Using systematic, random, and haphazard sampling techniques, I assessed tree species density and diversity, focusing on their effectiveness in capturing both common and rare species.
Among the three methods, systematic sampling proved to be the most time-efficient, requiring 12 hours and 35 minutes to complete. Haphazard sampling followed closely at 12 hours and 40 minutes, while random sampling was the slowest, taking 12 hours and 58 minutes. While speed is a key consideration, accuracy in estimating species abundance and diversity is equally critical.
Common Species
Red Maple:
Systematic: 3.89% error
Random: 3.22% error
Haphazard: 0.92% error
Haphazard sampling had the lowest error for Red Maple, indicating its effectiveness for this dominant species.
White Oak:
Systematic: 24.83% error
Random: 6.31% error
Haphazard: 32.89% error
Random sampling showed the highest accuracy for White Oak, significantly outperforming the other methods.
Rare Species
Striped Maple:
Systematic: 100% error
Random: 69.12% error
Haphazard: 38.97% error
Haphazard sampling was the most effective at capturing Striped Maple, though the error remained high due to its low density.
White Pine:
Systematic: 56.25% error
Random: 100% error
Haphazard: 62.5% error
Systematic sampling yielded the lowest error for White Pine, suggesting its utility for rare species.
Patterns in Accuracy
Common Species: Haphazard and random sampling generally provided more accurate estimates for common species, particularly for Red Maple and White Oak.

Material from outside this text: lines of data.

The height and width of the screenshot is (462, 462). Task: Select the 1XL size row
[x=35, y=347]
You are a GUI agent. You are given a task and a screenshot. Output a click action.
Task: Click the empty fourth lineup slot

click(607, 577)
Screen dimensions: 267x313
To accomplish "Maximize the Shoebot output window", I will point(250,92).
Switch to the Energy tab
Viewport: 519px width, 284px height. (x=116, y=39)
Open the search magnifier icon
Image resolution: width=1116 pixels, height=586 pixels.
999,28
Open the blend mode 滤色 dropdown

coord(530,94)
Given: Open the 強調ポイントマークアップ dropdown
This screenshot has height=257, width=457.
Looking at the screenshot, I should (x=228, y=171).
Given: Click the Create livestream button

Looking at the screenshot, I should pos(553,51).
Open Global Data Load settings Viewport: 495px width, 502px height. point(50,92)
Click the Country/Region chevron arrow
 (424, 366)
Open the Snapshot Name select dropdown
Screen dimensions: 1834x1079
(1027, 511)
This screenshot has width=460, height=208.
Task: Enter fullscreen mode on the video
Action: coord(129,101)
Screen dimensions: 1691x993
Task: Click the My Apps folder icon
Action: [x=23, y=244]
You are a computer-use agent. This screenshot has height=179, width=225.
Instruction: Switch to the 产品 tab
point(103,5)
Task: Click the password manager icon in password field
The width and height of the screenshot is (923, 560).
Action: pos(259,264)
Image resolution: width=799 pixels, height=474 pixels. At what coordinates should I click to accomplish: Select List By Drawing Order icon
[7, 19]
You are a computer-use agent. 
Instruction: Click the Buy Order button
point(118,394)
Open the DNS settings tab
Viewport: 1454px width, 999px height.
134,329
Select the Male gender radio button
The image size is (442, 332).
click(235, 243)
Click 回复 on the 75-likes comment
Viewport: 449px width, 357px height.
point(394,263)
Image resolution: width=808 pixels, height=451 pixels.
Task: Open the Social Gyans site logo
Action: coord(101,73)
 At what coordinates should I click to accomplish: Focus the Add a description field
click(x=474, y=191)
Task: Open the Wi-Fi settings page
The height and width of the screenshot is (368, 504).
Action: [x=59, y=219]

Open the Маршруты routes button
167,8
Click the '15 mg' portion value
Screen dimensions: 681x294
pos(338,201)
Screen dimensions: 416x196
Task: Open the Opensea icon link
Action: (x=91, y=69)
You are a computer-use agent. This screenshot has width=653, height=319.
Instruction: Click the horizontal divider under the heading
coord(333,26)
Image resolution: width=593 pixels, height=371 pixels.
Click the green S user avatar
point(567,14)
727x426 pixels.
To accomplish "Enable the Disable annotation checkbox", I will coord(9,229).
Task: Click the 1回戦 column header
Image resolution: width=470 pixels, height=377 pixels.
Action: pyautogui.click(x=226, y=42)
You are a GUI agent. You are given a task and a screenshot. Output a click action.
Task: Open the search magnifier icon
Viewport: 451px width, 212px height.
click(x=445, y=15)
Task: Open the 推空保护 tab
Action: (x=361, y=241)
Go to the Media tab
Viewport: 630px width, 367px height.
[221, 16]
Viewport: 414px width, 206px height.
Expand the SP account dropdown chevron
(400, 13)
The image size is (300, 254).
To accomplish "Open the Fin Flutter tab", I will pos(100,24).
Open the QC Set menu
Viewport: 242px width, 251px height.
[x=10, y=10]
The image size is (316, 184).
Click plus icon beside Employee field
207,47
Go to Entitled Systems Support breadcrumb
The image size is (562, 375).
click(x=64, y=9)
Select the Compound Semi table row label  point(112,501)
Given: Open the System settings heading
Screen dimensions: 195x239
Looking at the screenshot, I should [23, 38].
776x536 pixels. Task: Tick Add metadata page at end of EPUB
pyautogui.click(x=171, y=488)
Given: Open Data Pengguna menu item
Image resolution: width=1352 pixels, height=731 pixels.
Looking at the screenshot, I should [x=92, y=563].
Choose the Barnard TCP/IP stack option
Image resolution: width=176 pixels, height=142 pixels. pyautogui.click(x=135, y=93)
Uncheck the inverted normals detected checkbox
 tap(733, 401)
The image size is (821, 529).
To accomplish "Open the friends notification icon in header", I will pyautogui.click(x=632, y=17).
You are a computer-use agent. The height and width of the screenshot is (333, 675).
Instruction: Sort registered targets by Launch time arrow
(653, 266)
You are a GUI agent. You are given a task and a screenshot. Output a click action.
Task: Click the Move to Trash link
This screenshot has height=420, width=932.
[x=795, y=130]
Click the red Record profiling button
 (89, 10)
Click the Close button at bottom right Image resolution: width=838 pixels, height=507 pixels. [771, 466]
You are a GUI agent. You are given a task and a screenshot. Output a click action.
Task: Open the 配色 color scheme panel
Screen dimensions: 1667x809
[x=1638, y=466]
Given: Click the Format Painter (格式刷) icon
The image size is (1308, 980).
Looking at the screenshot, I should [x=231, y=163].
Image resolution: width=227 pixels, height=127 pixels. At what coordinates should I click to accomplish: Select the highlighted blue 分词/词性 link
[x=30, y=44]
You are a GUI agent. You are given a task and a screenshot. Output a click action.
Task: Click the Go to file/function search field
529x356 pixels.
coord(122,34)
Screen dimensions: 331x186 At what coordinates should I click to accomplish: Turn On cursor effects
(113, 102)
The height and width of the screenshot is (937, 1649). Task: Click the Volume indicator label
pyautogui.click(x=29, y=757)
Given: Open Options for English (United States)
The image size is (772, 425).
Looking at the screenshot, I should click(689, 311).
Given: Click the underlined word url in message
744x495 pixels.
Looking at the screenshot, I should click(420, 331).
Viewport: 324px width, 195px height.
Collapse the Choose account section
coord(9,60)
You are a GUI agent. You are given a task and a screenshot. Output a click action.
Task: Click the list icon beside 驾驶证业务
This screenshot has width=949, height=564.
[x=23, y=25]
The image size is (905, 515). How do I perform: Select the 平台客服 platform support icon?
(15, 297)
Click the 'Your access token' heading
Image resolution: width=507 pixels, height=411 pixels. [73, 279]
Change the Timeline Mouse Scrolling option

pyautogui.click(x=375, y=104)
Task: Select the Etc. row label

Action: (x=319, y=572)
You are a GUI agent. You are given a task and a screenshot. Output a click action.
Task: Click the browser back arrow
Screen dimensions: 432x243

Rare Species: Systematic sampling was more reliable for detecting rare species, such as Striped Maple and White Pine, likely due to its structured approach.
Reflections on Sampling Methods
Systematic Sampling: The fastest method and most accurate for rare species, systematic sampling ensures even coverage of the study area. However, it struggled with certain common species like White Oak.
Random Sampling: Despite being the slowest, random sampling excelled in accuracy for common species. However, it missed some rare species entirely, leading to significant errors.
Haphazard Sampling: While less structured, haphazard sampling provided the lowest error for Red Maple, the most abundant species. However, its performance for rare species was inconsistent.
Given the trade-offs between speed and accuracy, the choice of sampling method should depend on the study’s objectives: For common species: Haphazard or random sampling may be more effective, especially with larger sample sizes. For rare species: Systematic sampling offers the best chance of detecting and accurately estimating their densities. Increasing the number of sample points would likely improve accuracy across all methods, particularly for rare species. With only 24 quadrats sampled, the data may not fully capture the spatial heterogeneity of the Mohn Mill area.